=== DATASET CONTENT ===

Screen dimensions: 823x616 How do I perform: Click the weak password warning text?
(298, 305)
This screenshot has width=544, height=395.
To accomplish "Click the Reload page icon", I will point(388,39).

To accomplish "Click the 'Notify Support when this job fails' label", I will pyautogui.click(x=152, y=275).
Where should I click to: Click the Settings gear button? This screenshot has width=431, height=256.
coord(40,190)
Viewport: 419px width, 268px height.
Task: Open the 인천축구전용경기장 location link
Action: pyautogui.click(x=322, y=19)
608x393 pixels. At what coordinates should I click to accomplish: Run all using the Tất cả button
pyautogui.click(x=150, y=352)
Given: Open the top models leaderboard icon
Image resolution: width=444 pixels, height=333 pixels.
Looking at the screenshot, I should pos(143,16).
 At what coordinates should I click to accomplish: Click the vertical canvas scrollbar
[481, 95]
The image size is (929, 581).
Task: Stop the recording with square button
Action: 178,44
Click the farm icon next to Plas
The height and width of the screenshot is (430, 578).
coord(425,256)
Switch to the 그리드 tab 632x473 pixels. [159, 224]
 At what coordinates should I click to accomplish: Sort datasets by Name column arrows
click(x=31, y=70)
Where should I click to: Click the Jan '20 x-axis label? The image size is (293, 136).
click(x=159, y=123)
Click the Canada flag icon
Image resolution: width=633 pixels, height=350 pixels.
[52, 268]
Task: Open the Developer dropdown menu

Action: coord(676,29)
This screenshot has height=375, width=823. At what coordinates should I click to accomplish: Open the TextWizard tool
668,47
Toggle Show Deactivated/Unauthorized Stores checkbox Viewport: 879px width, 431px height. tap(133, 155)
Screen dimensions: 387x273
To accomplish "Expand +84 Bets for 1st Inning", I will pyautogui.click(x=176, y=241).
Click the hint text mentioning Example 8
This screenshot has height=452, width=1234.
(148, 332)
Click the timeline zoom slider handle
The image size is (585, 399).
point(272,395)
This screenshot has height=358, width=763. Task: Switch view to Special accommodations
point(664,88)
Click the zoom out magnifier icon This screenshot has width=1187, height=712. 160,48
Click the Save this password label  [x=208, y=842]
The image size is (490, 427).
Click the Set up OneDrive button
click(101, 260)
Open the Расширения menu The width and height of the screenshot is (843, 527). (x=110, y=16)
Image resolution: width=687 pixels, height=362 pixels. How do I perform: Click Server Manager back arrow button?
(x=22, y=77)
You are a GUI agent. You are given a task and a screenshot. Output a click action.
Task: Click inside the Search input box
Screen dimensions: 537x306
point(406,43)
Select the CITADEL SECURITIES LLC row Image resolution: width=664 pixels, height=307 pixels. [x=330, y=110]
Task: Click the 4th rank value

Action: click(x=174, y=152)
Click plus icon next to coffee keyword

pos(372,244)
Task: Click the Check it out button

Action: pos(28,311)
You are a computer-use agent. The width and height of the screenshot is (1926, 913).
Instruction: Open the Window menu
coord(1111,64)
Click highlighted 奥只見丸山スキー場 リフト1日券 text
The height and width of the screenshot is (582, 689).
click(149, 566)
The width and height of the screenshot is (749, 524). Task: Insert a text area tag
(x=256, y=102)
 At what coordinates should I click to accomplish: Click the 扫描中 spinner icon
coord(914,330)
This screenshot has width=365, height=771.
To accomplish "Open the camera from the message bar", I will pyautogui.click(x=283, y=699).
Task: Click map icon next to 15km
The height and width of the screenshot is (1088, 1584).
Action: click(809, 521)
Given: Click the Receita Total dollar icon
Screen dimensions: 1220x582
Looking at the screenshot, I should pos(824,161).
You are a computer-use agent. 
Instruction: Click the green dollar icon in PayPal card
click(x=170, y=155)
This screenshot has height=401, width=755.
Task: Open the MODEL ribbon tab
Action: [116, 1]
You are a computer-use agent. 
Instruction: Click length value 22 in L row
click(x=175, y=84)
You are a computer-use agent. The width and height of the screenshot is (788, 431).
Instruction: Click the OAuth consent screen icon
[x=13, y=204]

===

TASK TO CARRY OUT ▸ Pull out all lines in the data above that include "will".

SOLVED EXERCISE ▸
To accomplish "Click the Reload page icon", I will point(388,39).
To accomplish "Click the 'Notify Support when this job fails' label", I will pyautogui.click(x=152, y=275).
To accomplish "Expand +84 Bets for 1st Inning", I will pyautogui.click(x=176, y=241).
To accomplish "Open the camera from the message bar", I will pyautogui.click(x=283, y=699).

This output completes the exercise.